If you are interested in learning more about this topic you should visit this website with a lot of documents and studies about it: https://www.simulation-argument.com/. Have in mind this theory has also been considered by resourceful institutions such as Bank of America and they gave it a 20 to 50% chance. It seems like the simulation theory is getting more and more common as time goes on.
I would also like to mention something that is almost never commented on. There is a similarity between inexplicable or at least hard to understand events involving quantum physics and the well-known mechanic of how videogame worlds work. A videogame renders the world according to what the player is seeing on the screen, the complete world isn't rendered 100% all the time because it would consume too many resources so only what we see on the screen is rendered. Basically, the player/viewer determines what is rendered, what he doesn't see exists in a sort of suspended state.
In quantum physics, something similar happens in a popular experiment called double-slit experiment where the mere act of observing a quantum object determines its nature as a particle or as a wave. If the quantum object isn't observed both possibilities exist. It is the act of observing that sort of renders its nature. Therefore, the similarity is that in both videogames and quantum physics the mere act of observing something forces reality to load more information about what the viewer is observing.
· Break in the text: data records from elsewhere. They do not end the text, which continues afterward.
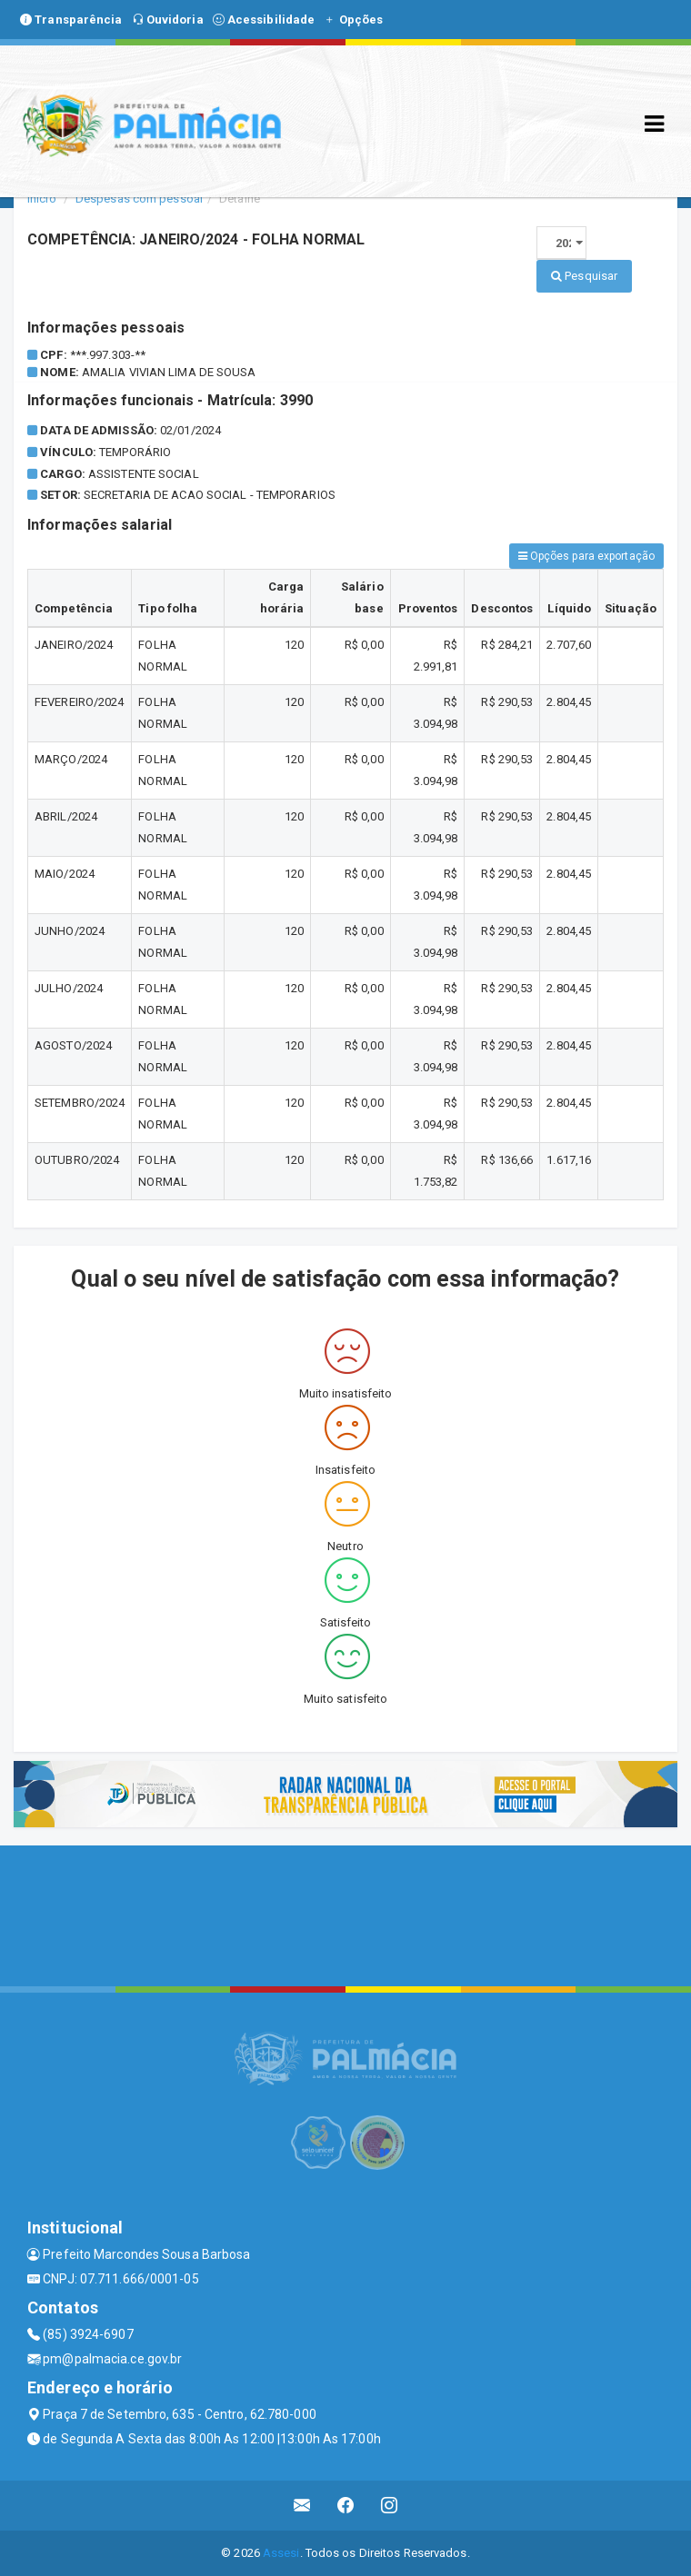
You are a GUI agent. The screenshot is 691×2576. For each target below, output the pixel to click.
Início (41, 198)
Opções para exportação (586, 556)
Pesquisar (584, 276)
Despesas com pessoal (139, 198)
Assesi (281, 2553)
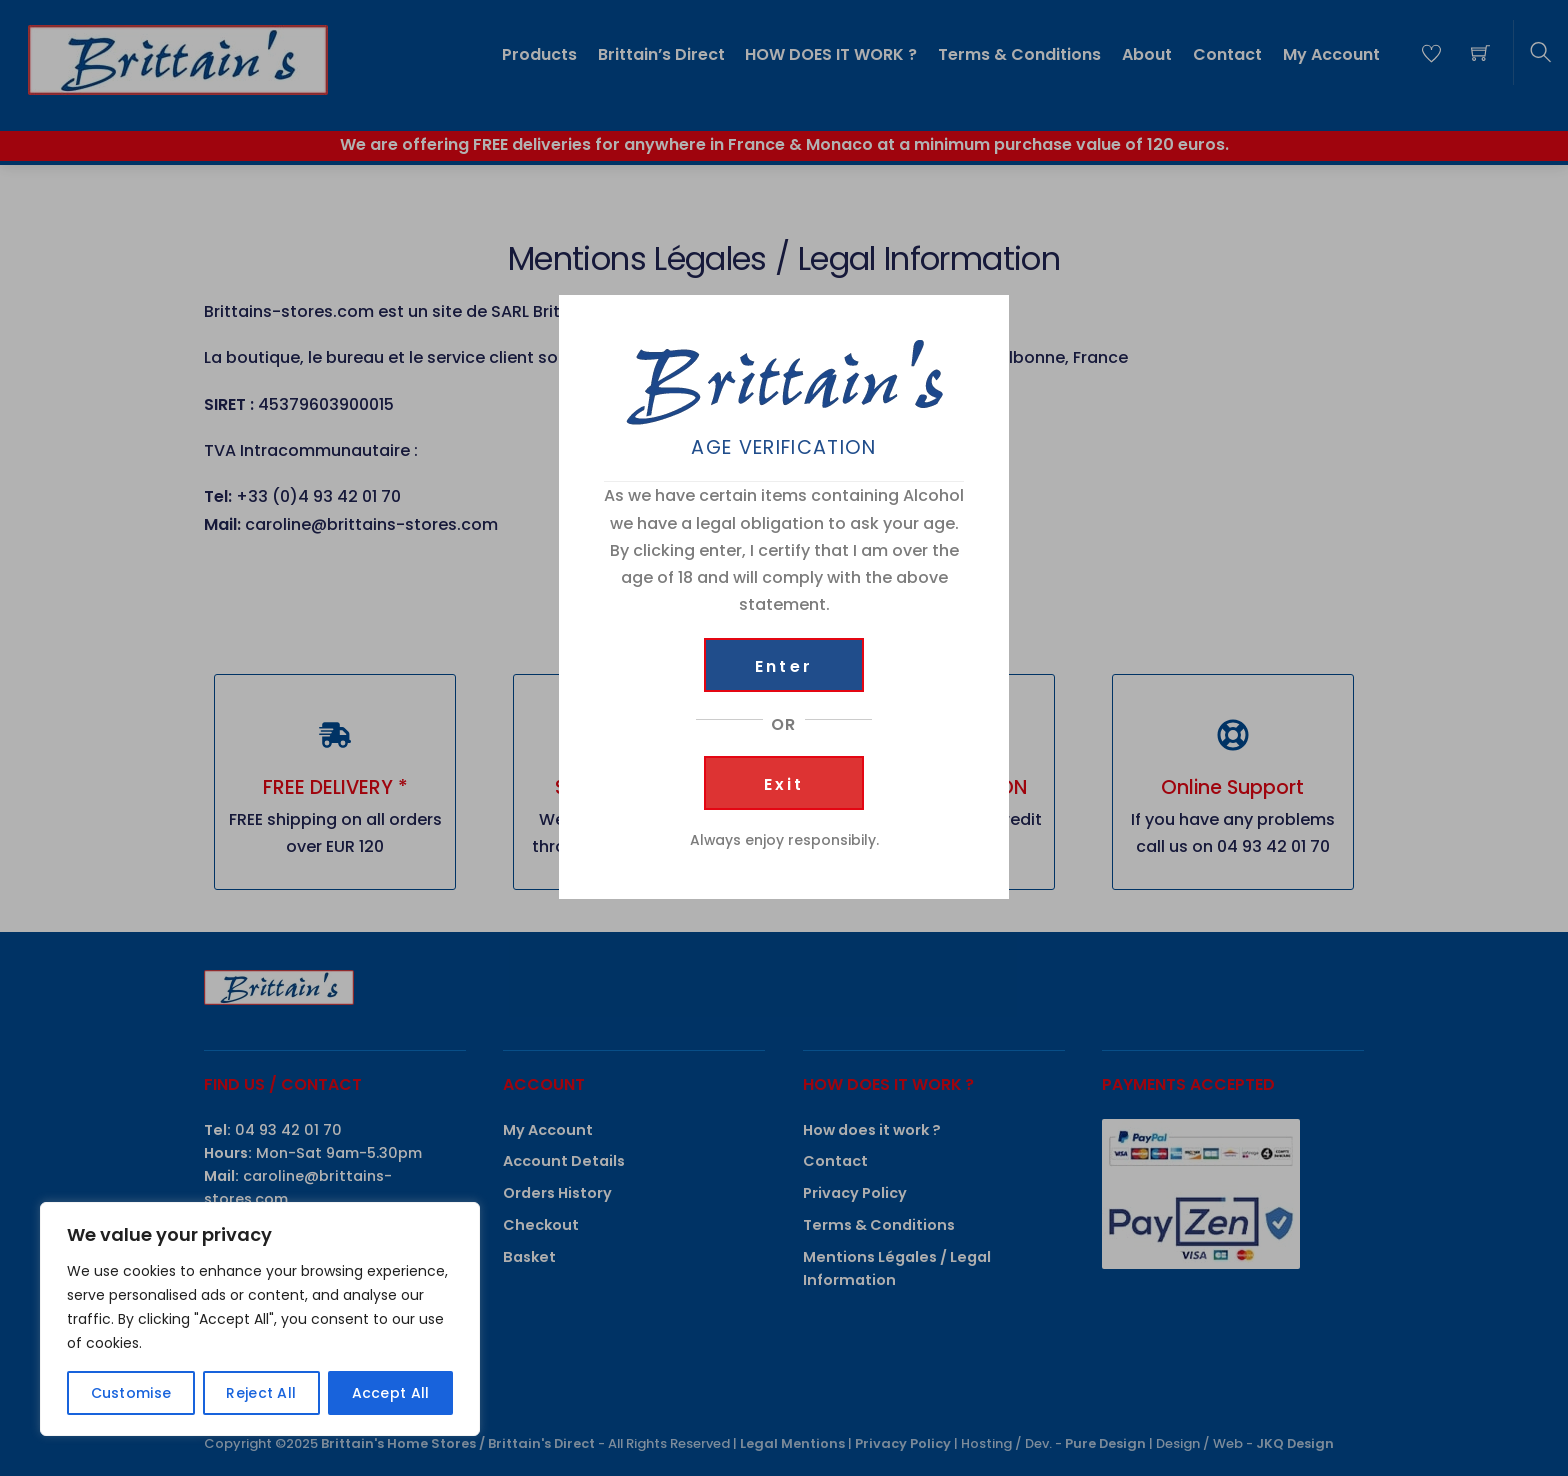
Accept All (391, 1393)
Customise (131, 1393)
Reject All (261, 1393)
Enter (784, 666)
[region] (260, 1319)
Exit (784, 784)
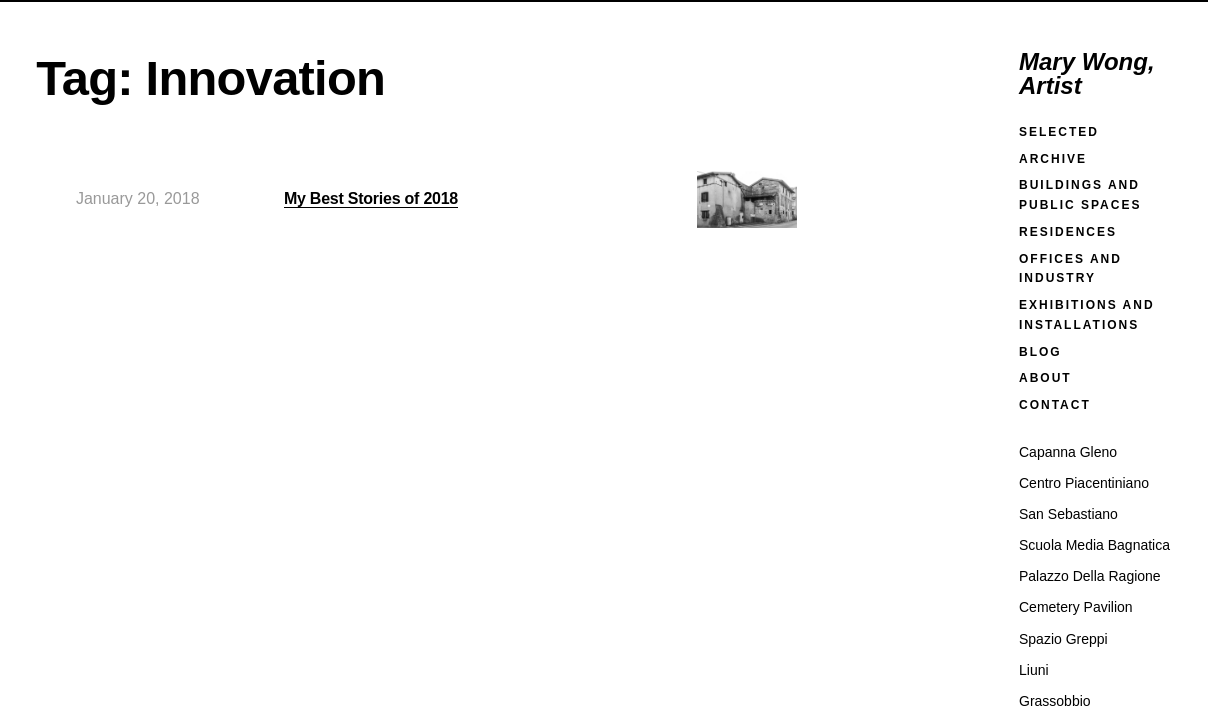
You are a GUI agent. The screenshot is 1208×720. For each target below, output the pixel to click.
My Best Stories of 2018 (371, 198)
Finally, I don't recommend watching this documentary even if you are interested in the topic. I would recommend instead reading a few documents from the website I mentioned a few paragraphs above, and maybe check some Youtube videos where the theory is properly explained.
- It provided me with new info about Philip K. Dick that I didn't know of.
- The main speakers looked like silly videogame characters and they shared too many pointless personal anecdotes.
- The most interesting parts about the simulation argument were clips from old videos and not original content from the documentary.